Steve: It’s just that I have put in that much effort into learning these other languages.

Other people, for whatever reasons, didn’t have the time to do it, but the fact of speaking 10 versus two versus five, to me it’s got nothing to do with it.

It’s just that that’s where I have chosen to spend my time.

Alex: Yeah, exactly.

Steve: It’s like a musician.

If the musician doesn’t spend any time learning to play the trumpet he won’t know how to play the trumpet, but if he takes it upon himself to learn to play the trumpet he’ll be able to learn it.

Alex: Yeah.

Steve: Anyway, yeah, so motivation, though, still comes down to being the fundamental attribute and I really wish more people would.

I just think it would make for a better world.

I think it’s fun.

Anytime I hear someone who speaks another language I’m very impressed.

I don’t know what it is.

That’s stupid.

I shouldn’t be so impressed, but I’m very impressed.

Alex: Yeah.

Steve: Very impressed. Like wow, that’s neat.

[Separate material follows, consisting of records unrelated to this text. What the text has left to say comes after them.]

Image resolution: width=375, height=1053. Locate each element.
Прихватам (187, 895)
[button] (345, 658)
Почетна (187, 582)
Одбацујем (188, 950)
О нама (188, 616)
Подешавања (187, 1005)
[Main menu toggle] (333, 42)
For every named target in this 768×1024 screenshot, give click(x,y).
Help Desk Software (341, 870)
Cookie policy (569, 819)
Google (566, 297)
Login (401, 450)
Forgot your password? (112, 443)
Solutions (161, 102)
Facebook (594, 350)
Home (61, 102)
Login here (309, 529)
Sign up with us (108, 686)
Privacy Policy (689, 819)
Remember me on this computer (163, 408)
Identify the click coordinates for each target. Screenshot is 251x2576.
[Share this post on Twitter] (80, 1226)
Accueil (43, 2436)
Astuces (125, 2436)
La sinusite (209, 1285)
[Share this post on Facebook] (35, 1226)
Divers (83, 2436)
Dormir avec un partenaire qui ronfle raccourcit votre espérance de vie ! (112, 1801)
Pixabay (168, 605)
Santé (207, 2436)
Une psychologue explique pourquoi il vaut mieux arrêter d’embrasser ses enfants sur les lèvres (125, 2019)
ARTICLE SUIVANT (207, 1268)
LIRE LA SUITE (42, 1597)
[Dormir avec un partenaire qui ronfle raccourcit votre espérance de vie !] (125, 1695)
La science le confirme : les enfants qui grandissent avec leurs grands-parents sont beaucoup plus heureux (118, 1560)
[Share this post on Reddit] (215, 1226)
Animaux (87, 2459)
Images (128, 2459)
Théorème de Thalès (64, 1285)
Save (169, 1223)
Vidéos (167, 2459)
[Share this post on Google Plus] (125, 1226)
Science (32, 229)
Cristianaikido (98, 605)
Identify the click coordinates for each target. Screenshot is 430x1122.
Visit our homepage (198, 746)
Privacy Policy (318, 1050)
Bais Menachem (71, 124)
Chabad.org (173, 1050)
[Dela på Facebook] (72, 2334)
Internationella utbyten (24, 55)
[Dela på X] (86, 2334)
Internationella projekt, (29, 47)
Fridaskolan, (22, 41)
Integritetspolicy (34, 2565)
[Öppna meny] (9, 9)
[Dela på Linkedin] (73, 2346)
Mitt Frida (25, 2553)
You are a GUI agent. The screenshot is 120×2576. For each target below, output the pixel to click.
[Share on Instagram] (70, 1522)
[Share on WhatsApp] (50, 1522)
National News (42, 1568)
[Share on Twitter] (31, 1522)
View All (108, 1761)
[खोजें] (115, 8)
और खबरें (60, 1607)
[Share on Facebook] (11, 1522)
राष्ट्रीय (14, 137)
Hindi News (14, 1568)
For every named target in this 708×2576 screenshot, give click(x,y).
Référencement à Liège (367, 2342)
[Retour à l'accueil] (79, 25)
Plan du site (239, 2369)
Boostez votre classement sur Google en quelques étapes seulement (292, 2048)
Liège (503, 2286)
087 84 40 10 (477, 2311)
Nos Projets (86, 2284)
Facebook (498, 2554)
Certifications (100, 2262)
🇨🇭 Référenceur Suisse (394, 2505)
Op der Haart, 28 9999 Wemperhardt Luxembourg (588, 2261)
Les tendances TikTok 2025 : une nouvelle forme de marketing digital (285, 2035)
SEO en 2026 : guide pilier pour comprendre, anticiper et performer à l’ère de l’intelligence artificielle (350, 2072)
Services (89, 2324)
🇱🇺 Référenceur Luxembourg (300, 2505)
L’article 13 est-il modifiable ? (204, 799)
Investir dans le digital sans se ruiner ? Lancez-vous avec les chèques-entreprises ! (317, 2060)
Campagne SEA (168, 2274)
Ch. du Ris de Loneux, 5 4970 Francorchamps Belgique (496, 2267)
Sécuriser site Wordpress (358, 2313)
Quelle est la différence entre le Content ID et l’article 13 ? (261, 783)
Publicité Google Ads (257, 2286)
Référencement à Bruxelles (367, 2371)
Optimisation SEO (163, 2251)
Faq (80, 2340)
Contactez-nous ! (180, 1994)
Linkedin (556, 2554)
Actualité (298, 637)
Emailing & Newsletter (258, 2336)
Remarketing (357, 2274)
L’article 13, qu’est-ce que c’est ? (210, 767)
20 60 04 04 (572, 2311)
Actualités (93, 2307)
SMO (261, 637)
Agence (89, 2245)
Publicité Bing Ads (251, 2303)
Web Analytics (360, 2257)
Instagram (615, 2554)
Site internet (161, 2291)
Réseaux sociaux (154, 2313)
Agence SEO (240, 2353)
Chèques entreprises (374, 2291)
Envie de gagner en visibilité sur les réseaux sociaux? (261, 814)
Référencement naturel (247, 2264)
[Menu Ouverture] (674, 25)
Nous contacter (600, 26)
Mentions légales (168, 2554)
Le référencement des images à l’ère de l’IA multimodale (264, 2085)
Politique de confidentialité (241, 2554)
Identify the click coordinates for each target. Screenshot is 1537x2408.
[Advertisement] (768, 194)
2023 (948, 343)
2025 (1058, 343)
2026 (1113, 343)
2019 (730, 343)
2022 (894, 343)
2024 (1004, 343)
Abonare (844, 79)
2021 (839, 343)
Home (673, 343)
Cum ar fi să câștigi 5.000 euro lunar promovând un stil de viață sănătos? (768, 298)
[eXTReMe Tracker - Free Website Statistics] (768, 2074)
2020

So, that’s my thing, other people are good at sports.

The other thing I wanted to mention about music, too, my wife – I may have mentioned this before – she’s been playing piano now for three-four years.

No teacher.

She didn’t want a teacher and she just gets better and better because she really enjoys it.

Alex: Right.

Steve: And my granddaughter was taking piano lessons and didn’t like the teacher, didn’t like taking lessons, wanted to quit, arguing with her mother, blah, blah, blah, so she quit.

And then she was watching her grandma play and she kind of got interested.

Her grandma gave her some notes and stuff and some music that she liked to play and she started playing.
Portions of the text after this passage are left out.